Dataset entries
==*==

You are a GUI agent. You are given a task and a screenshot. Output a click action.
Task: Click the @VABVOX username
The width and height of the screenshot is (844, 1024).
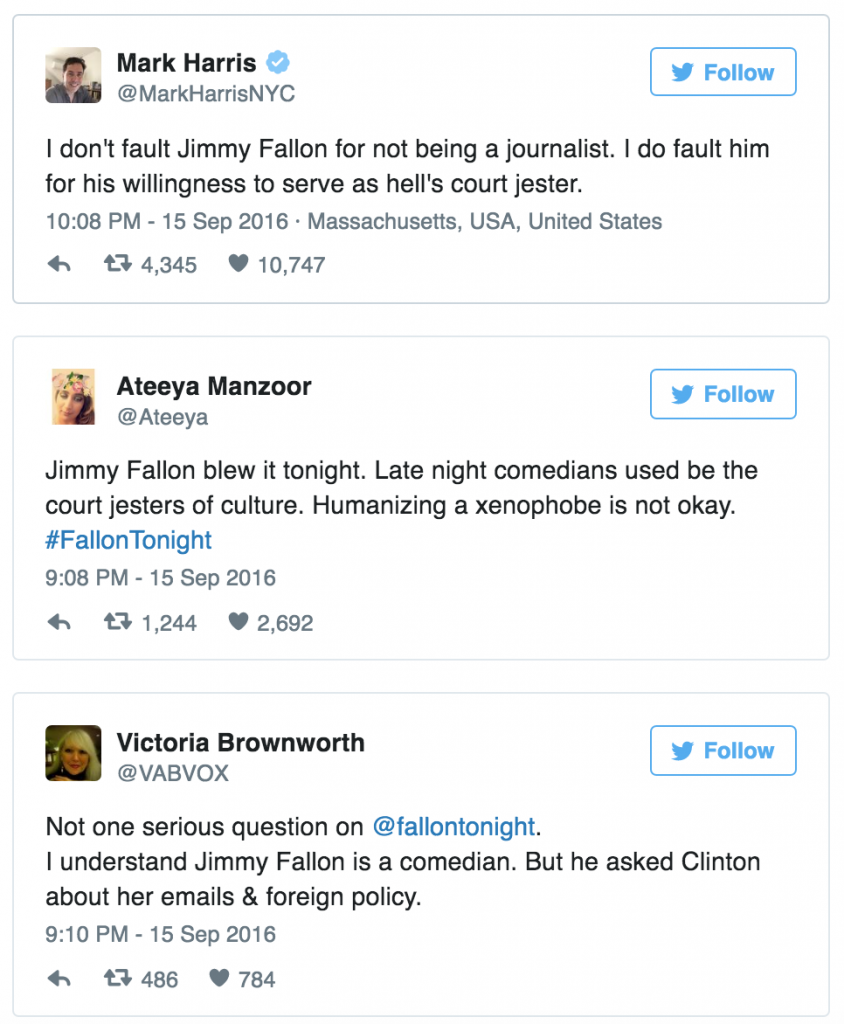pyautogui.click(x=173, y=773)
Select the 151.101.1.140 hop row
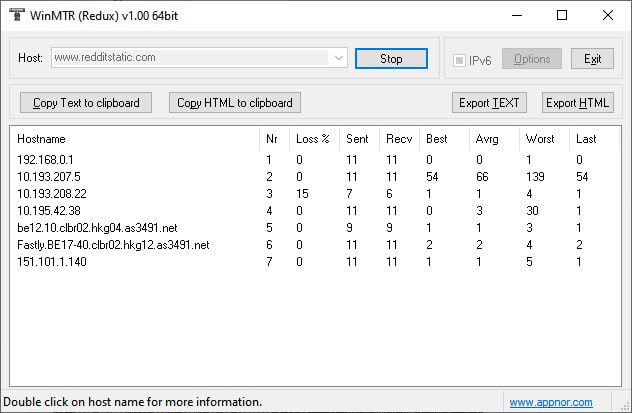Screen dimensions: 632x413 point(51,261)
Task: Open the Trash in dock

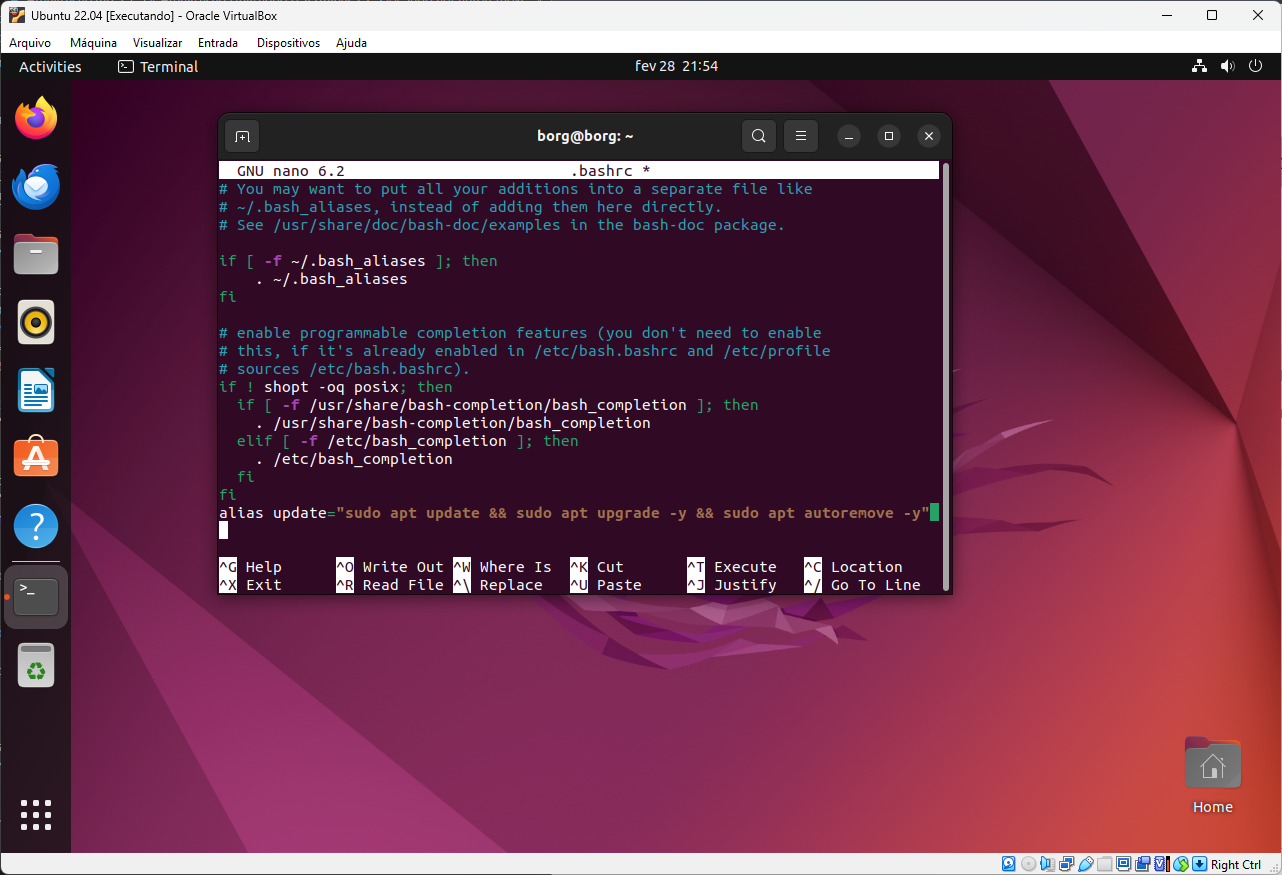Action: (36, 666)
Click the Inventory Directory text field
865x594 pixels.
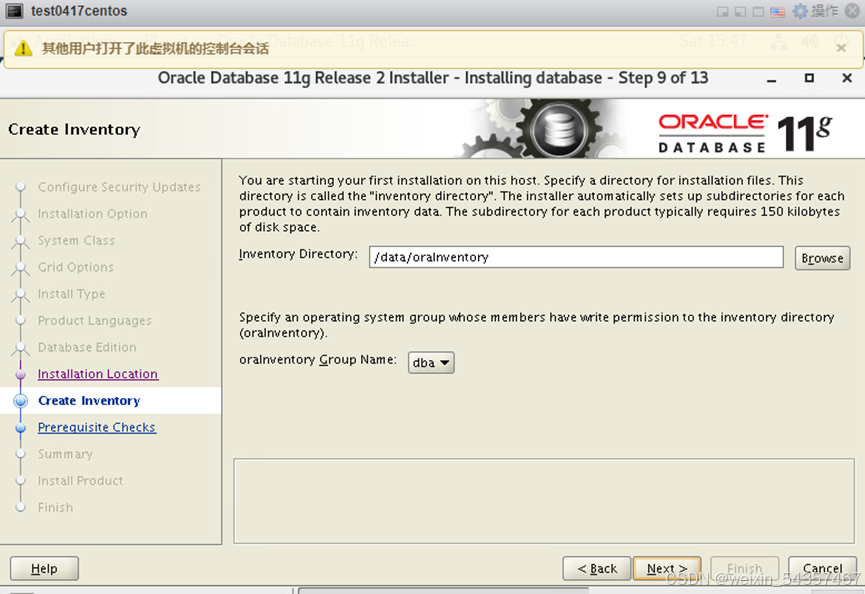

==*==

WORK ORDER ▸
Starting at the line with "Task: Click the @VABVOX username", reproduce exactly each line through the end of the entries, including the first and the last, and skip the pictures.

REPLY TO THE EXERCISE ▸
Task: Click the @VABVOX username
The width and height of the screenshot is (844, 1024).
pyautogui.click(x=173, y=773)
Select the 151.101.1.140 hop row
Screen dimensions: 632x413 point(51,261)
Task: Open the Trash in dock

Action: (36, 666)
Click the Inventory Directory text field
865x594 pixels.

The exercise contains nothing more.